[Saved entries]
————

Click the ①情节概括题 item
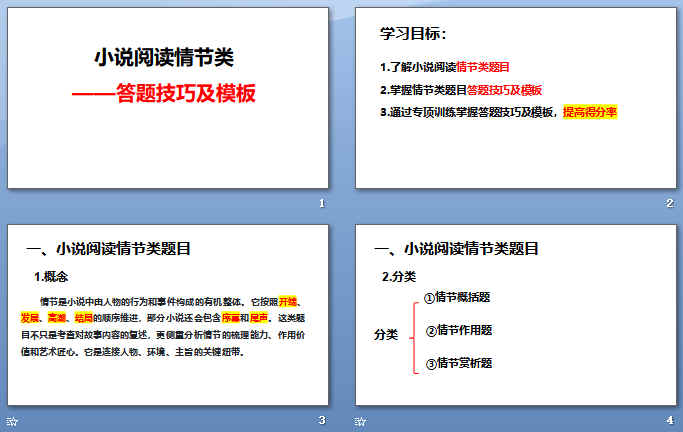This screenshot has height=432, width=683. [x=457, y=297]
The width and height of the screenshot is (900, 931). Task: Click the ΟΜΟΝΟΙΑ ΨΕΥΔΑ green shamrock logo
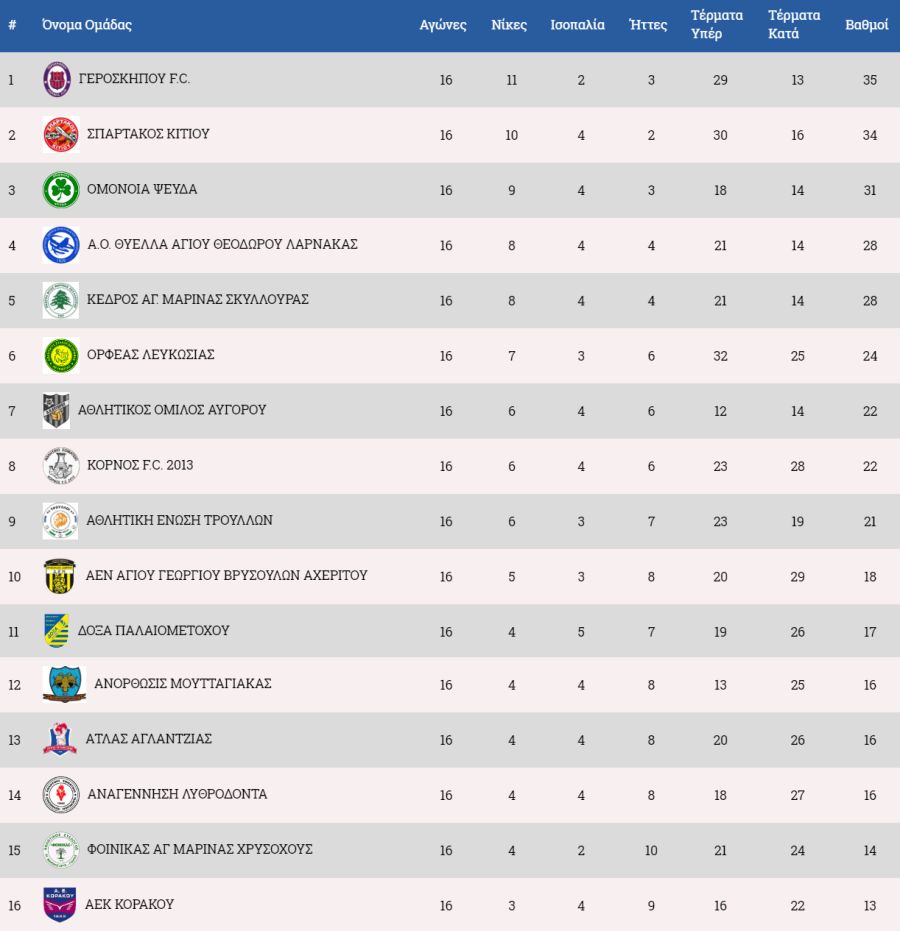point(61,190)
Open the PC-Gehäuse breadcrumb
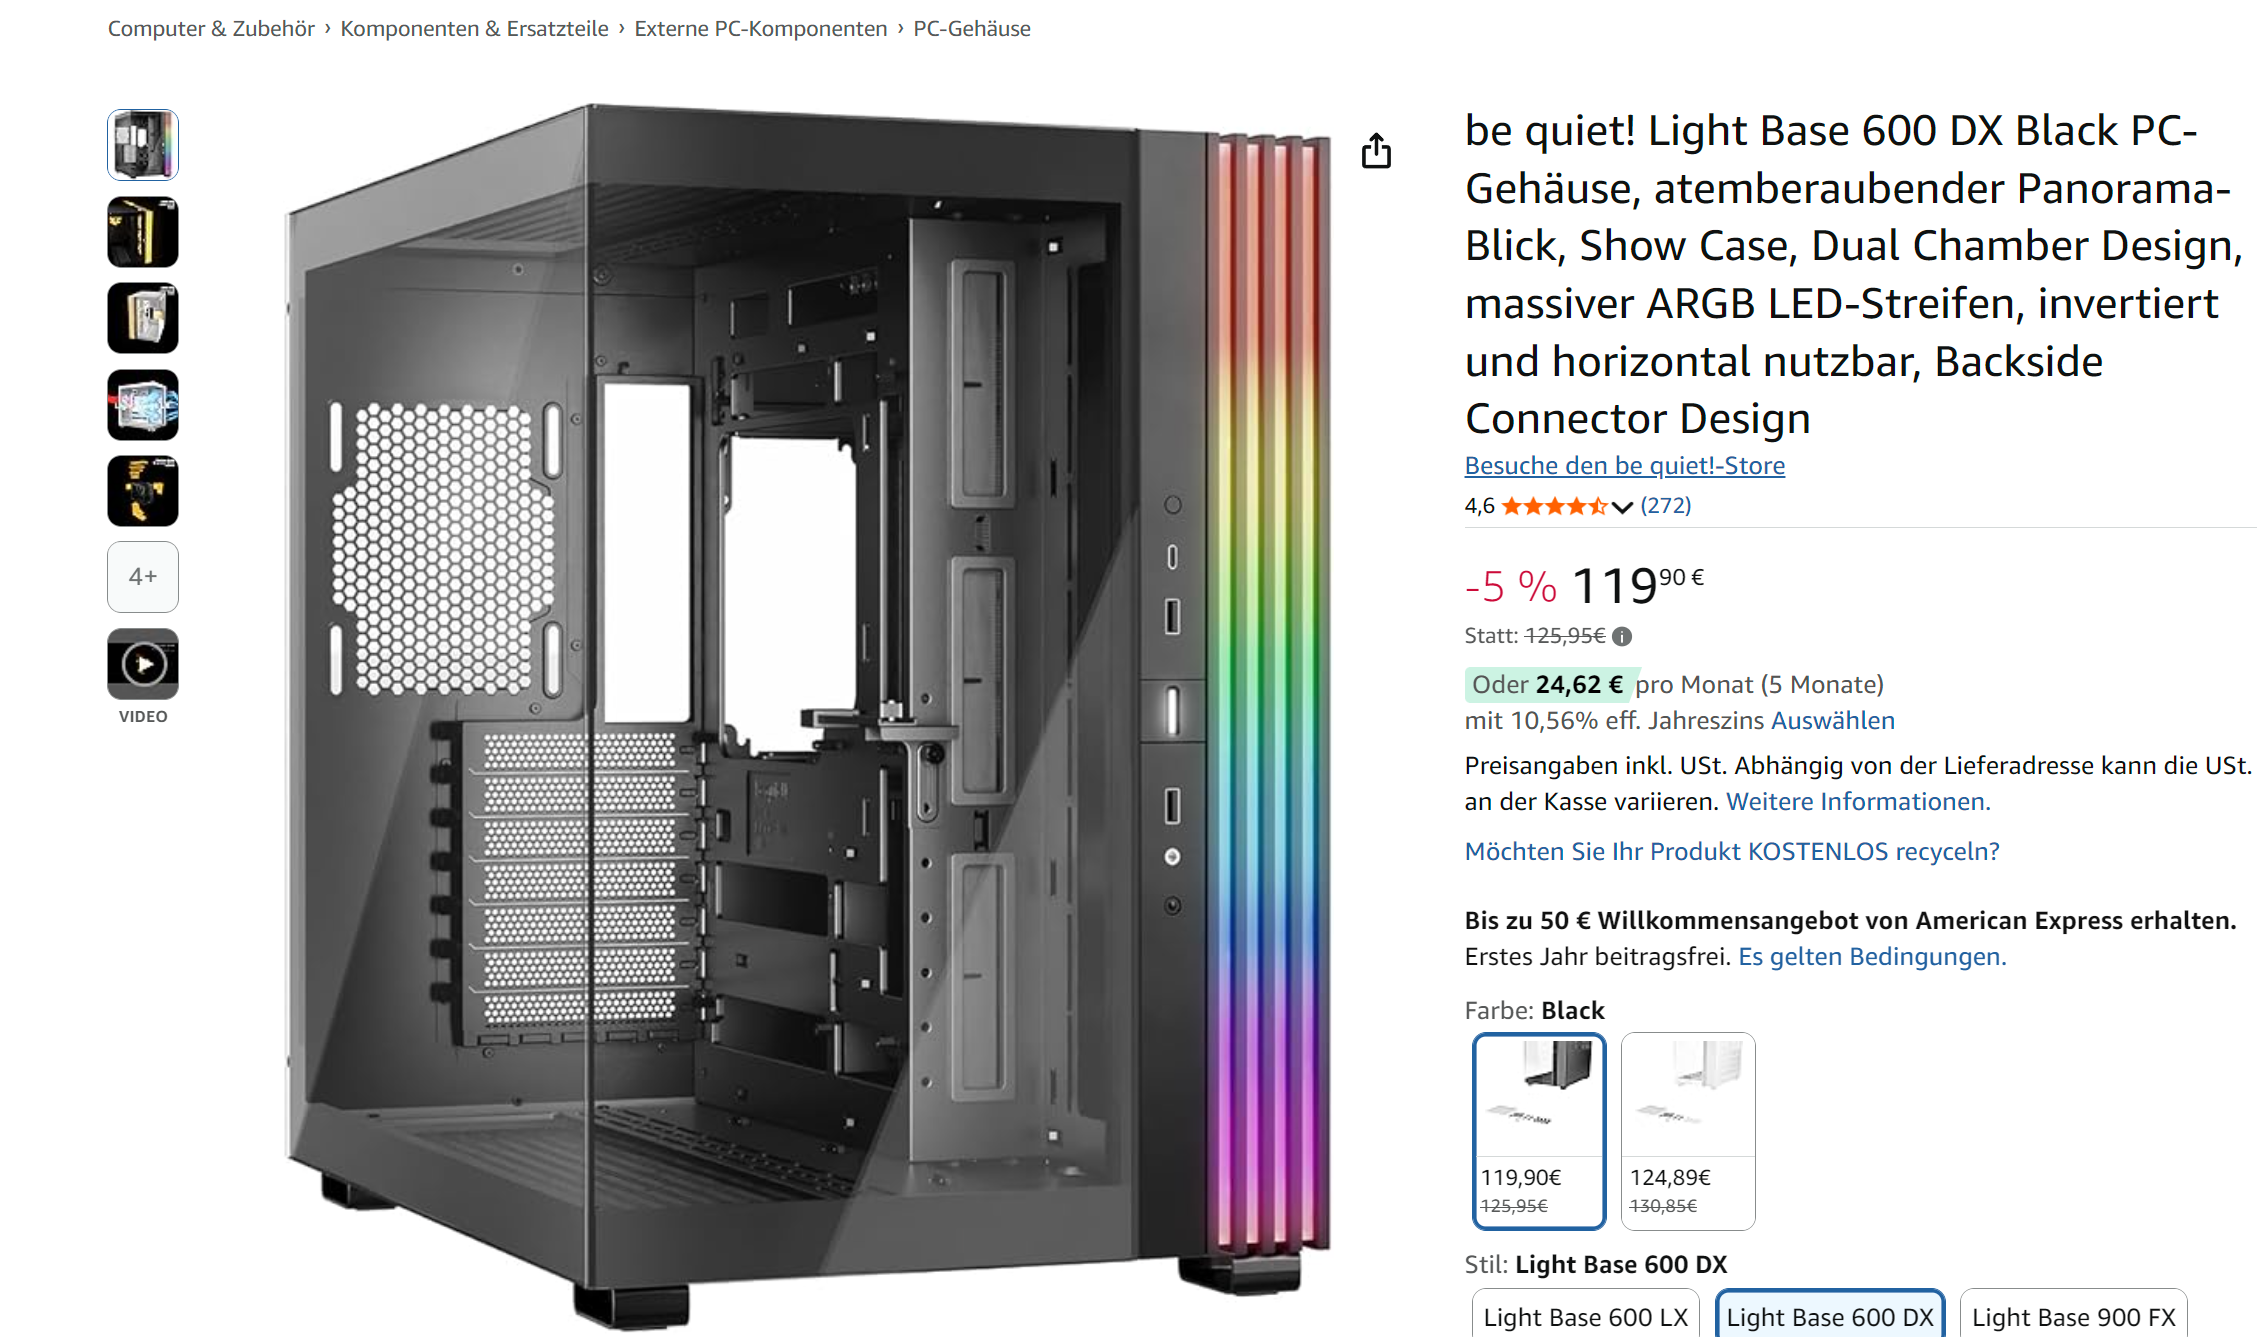This screenshot has height=1337, width=2260. [x=971, y=29]
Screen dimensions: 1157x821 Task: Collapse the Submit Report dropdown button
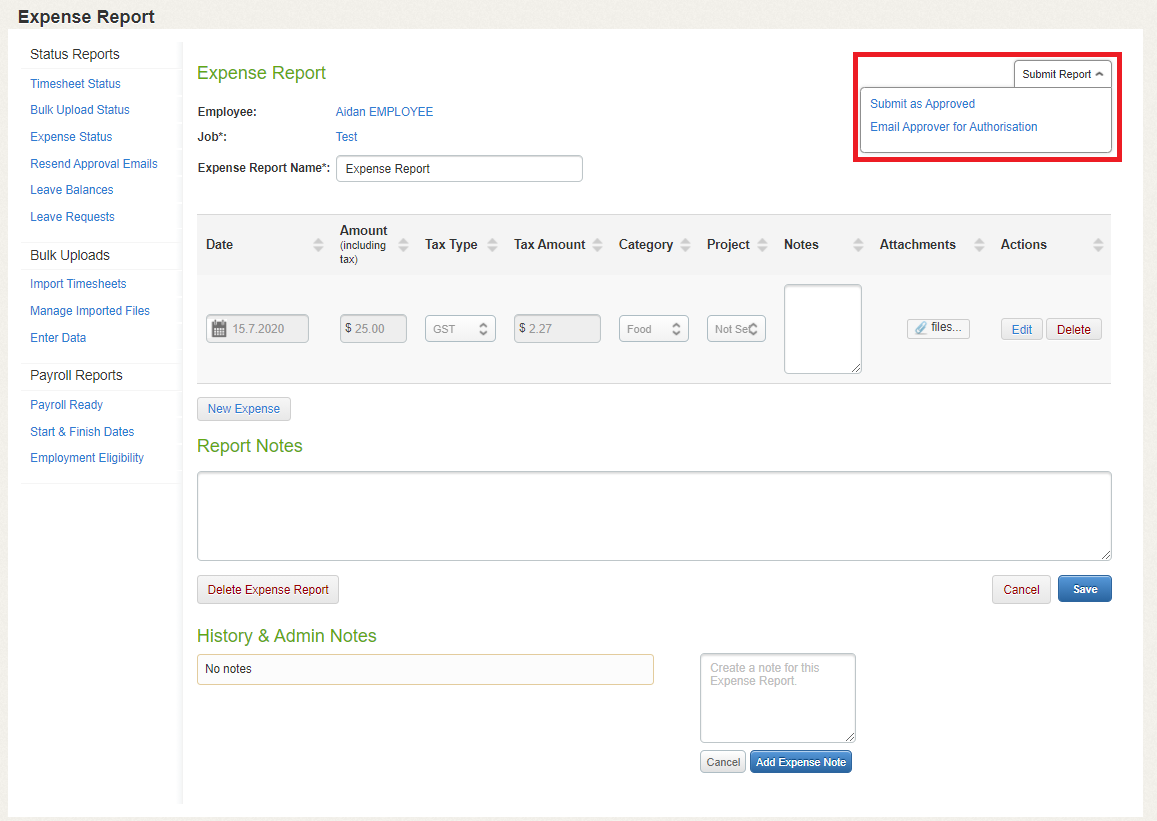1062,74
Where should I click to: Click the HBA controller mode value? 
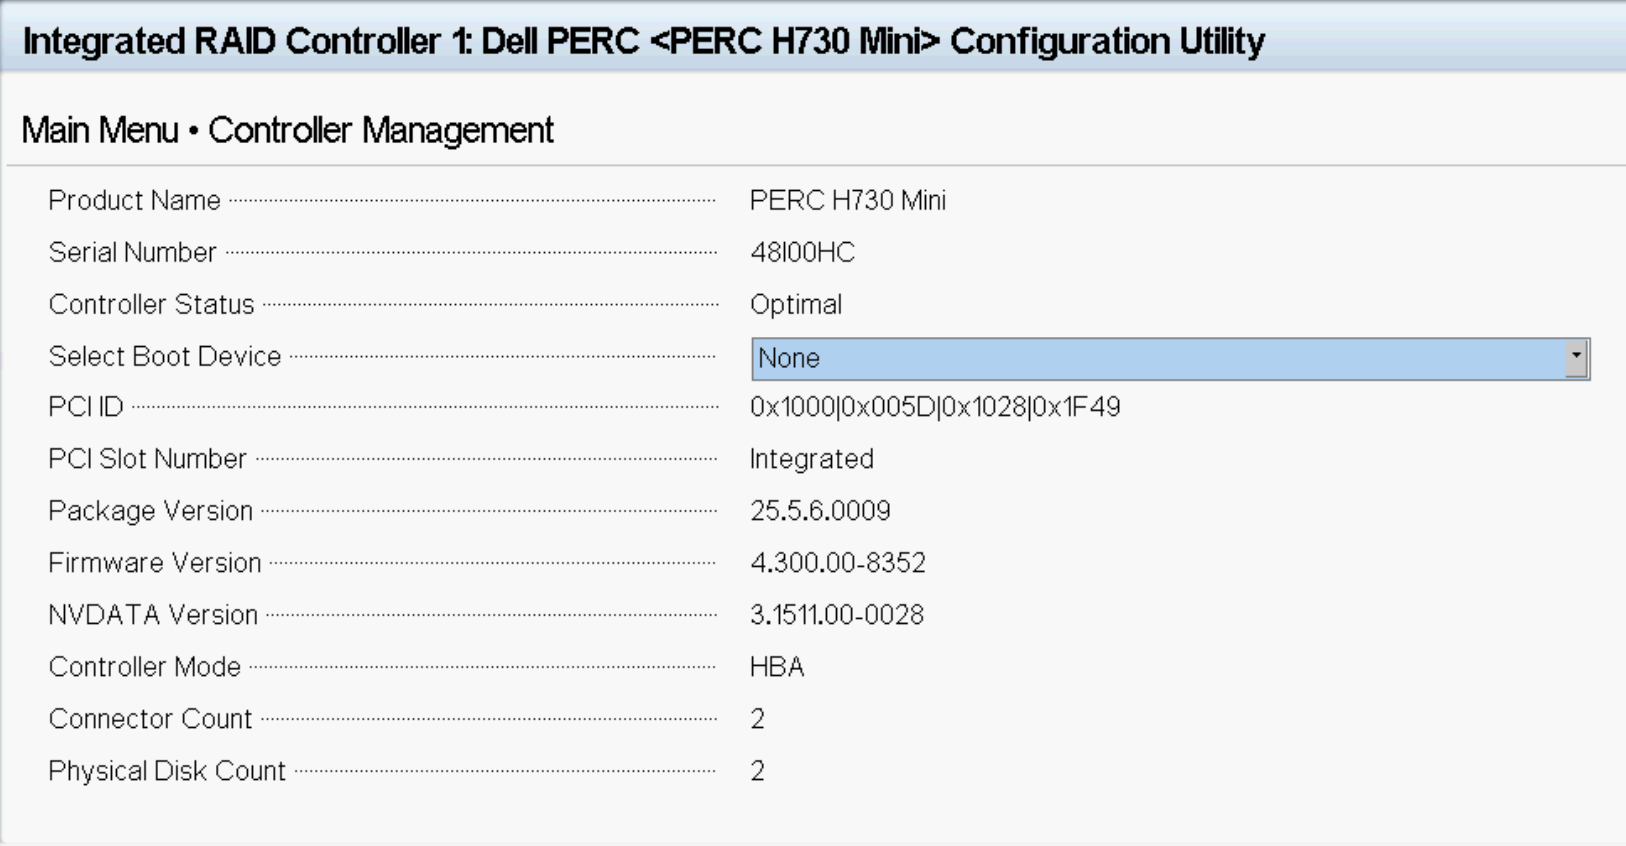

————

== To do ==
Copy the entries character for character, excluding any pictures.

== Result for this task ==
Click the ①情节概括题 item
This screenshot has height=432, width=683. [x=457, y=297]
The width and height of the screenshot is (900, 931). Task: Click the ΟΜΟΝΟΙΑ ΨΕΥΔΑ green shamrock logo
point(61,190)
Open the PC-Gehäuse breadcrumb
This screenshot has height=1337, width=2260. [x=971, y=29]
Screen dimensions: 1157x821 Task: Collapse the Submit Report dropdown button
1062,74
Where should I click to: Click the HBA controller mode value? 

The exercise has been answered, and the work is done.